A demand for the average American to eat more meat would have to explain, as a baseline, why our already positive trend in meat consumption isn't yielding positive outcomes. There are potential explanations (you could argue increased processing offsets the purported benefits, for example), but those are left unstated by the website.
[1]: https://www.agweb.com/opinion/drivers-u-s-capita-meat-consum...
[2]: https://ers.usda.gov/data-products/chart-gallery/chart-detai...
I find that to be a challenging amount of meat. It's a lot! And to find out that's average???
Americans eat way too much meat. Cheese, too.
I don’t believe that the average American eats nearly a pound of meat per day. I do believe if the average American ate meat before carbs, we could get there, and all be a lot healthier, though.
For me, processed carbs make me much hungrier, but the kale salad I’m eating right now makes me less hungry.
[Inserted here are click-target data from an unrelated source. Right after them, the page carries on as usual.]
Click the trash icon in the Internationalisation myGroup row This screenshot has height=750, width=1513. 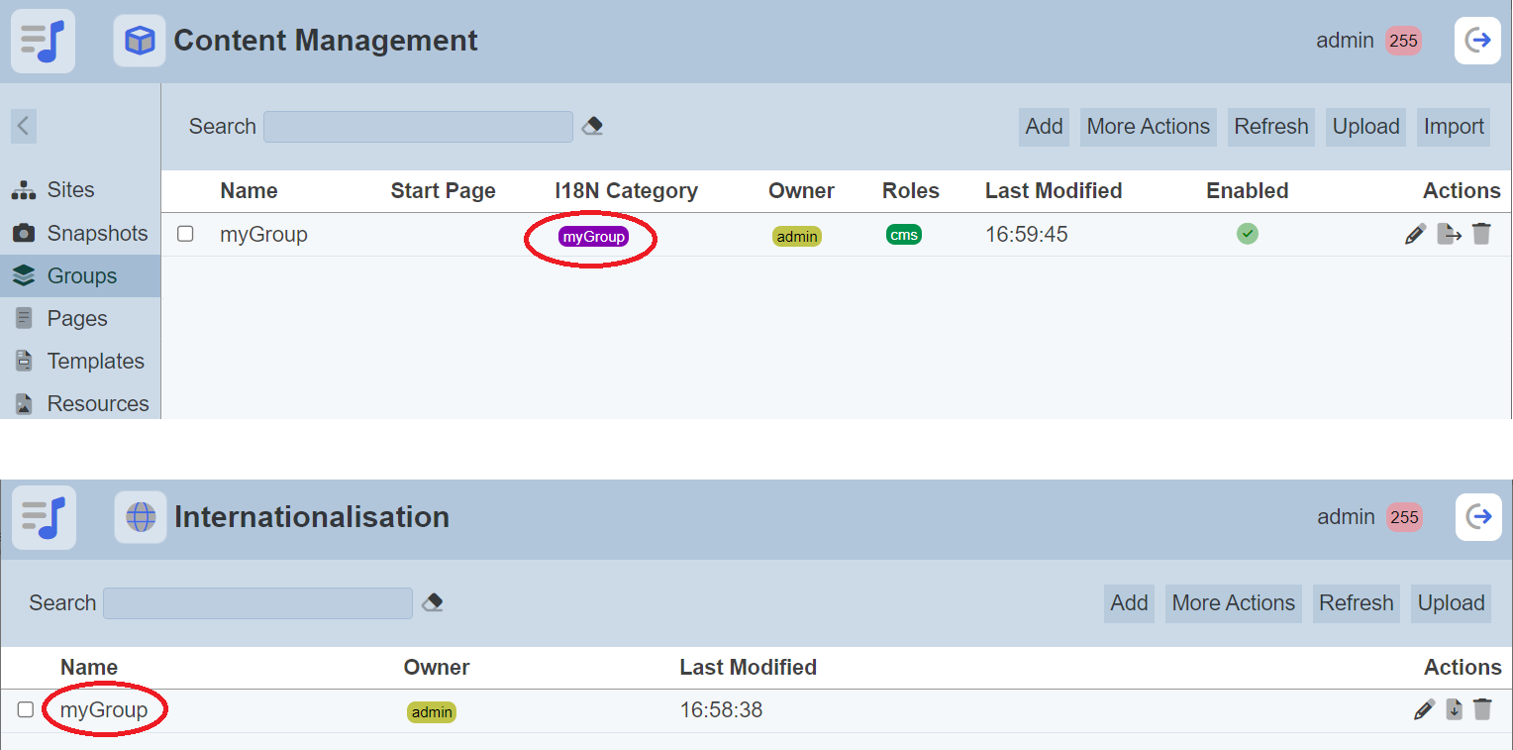(1482, 709)
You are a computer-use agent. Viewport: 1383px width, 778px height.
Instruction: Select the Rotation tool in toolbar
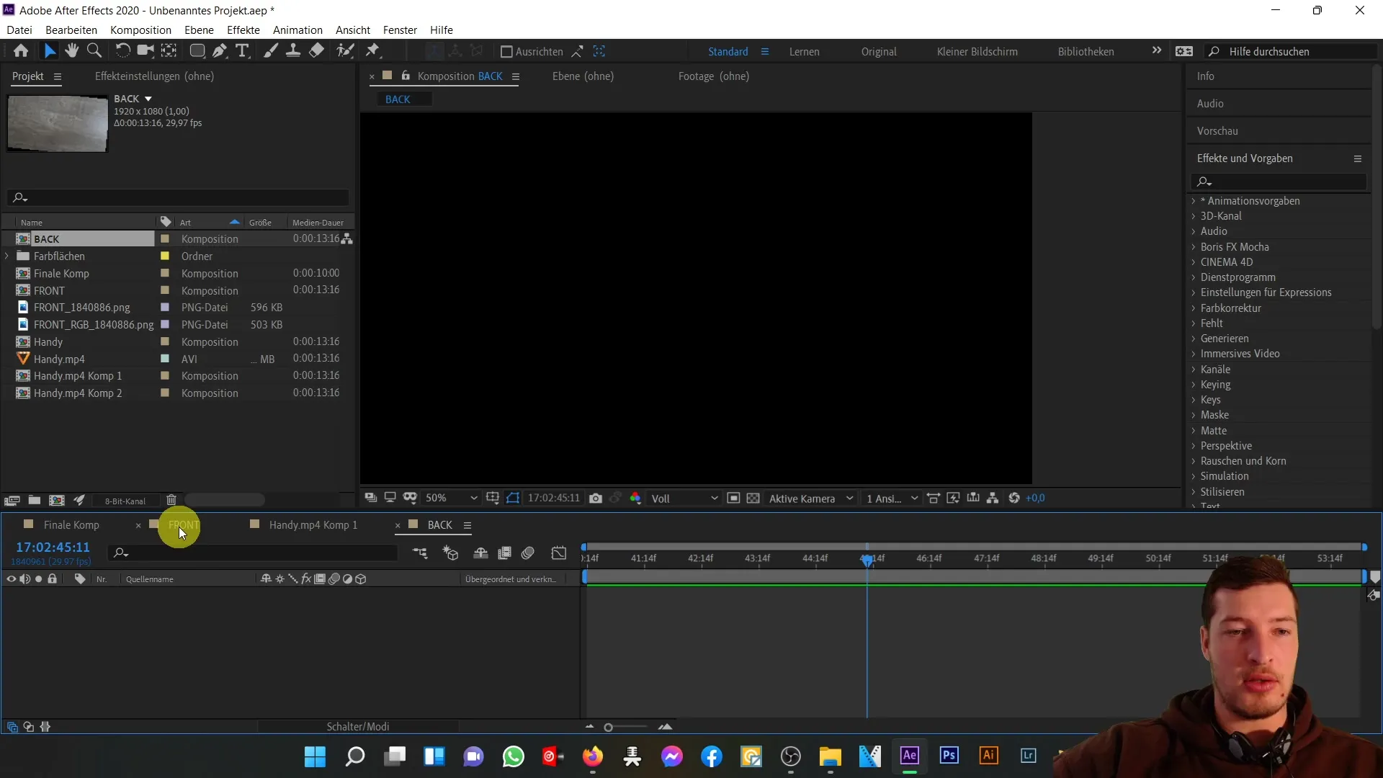[x=122, y=51]
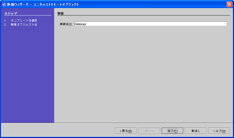
Task: Cancel the wizard using 取消し
Action: coord(196,131)
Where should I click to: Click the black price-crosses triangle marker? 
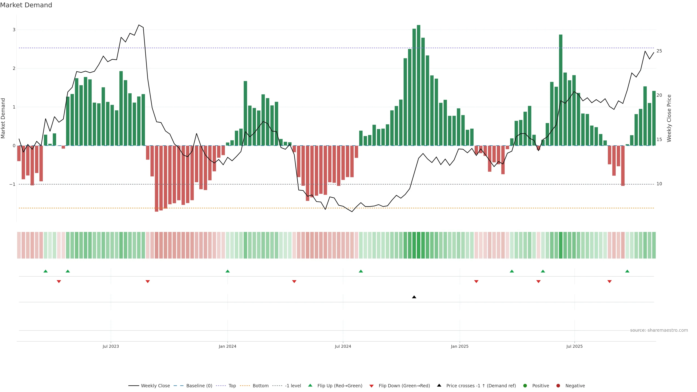coord(414,297)
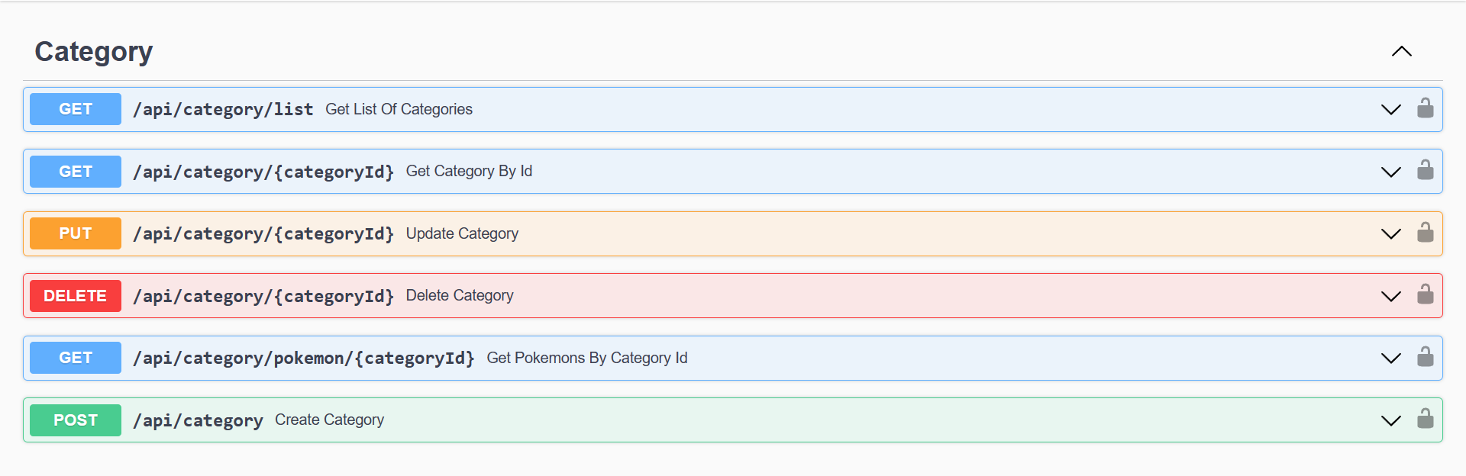Click the lock icon on Get Category By Id
This screenshot has width=1466, height=476.
coord(1425,170)
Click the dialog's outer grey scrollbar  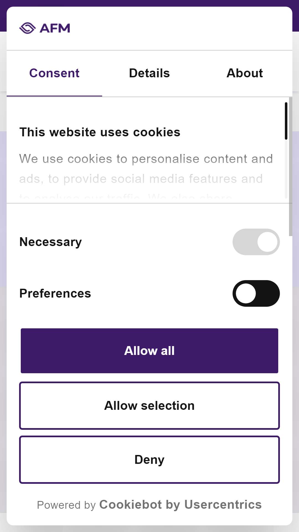pos(290,167)
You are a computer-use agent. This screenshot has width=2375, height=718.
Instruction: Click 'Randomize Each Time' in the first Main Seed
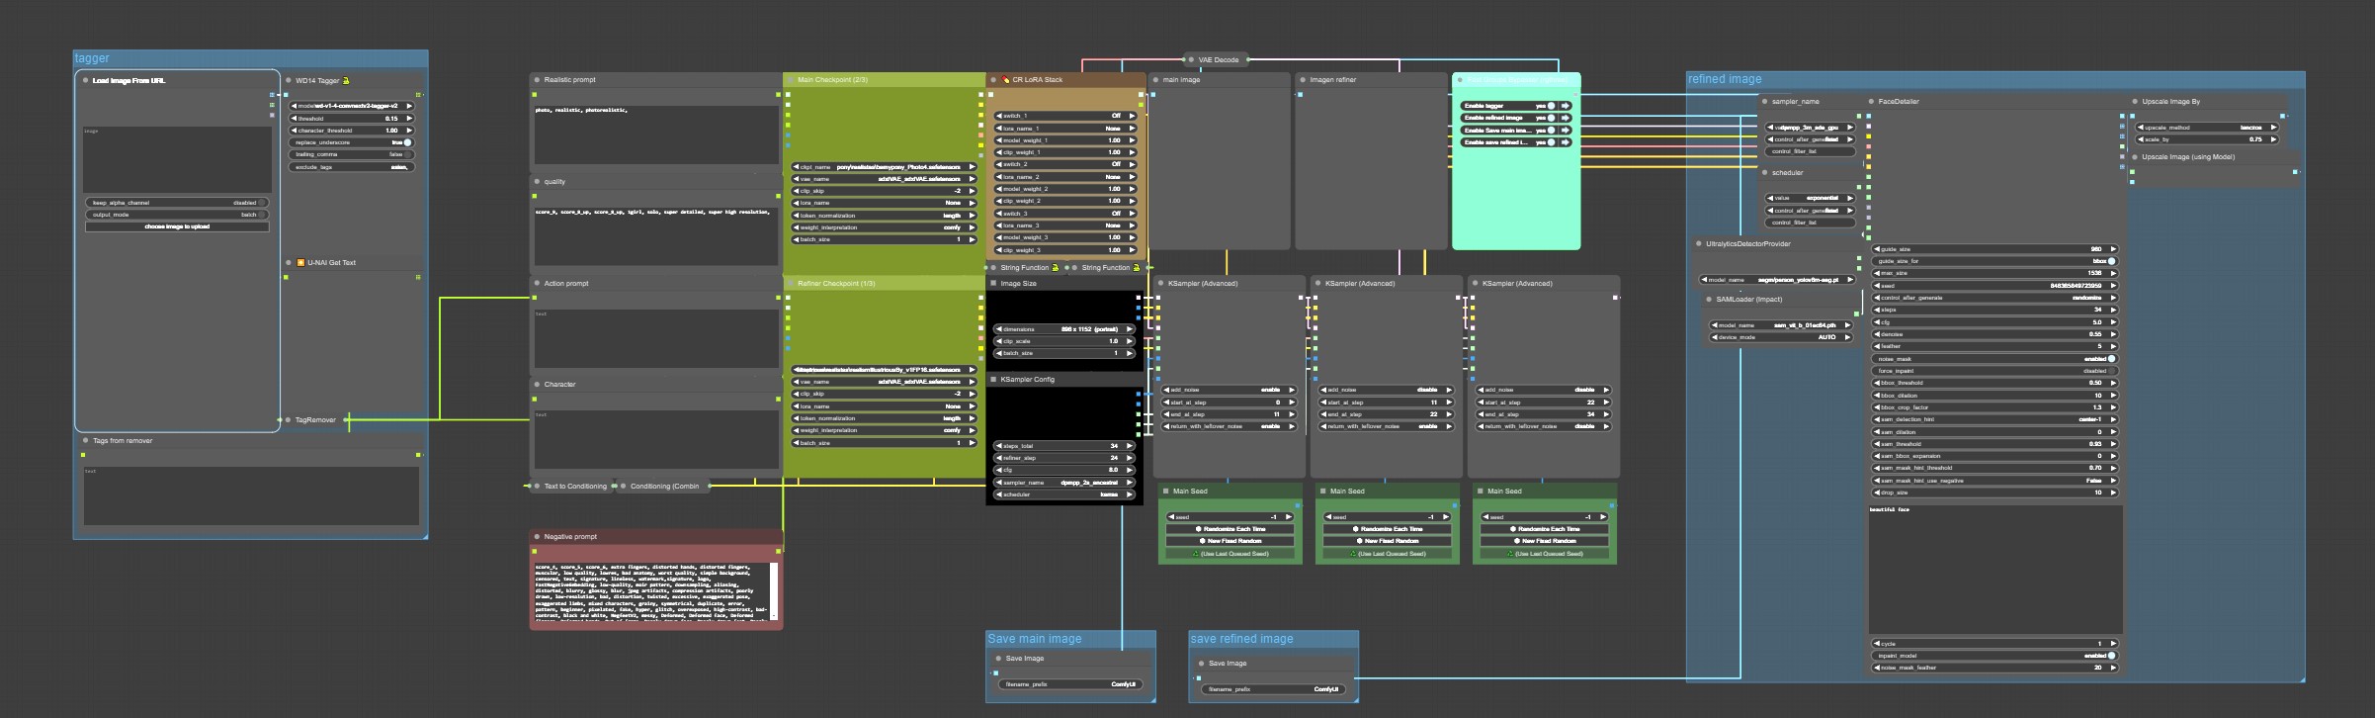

I can eat 200g of lentil noodles in a sitting.
back of the hand math suggests id have to eat a kg of dry lentils a day to reach my protein requirements. that's gotta be what, 2800 cal? edit: 800g of lentils for 200g of protein, 2500 cal.
im just thinking out loud here, but lentils alone wouldn't be adequate for me.
> im just thinking out loud here, but lentils alone wouldn't be adequate for me.
This seems in line with maintenance calories for a moderately active man, am I missing something?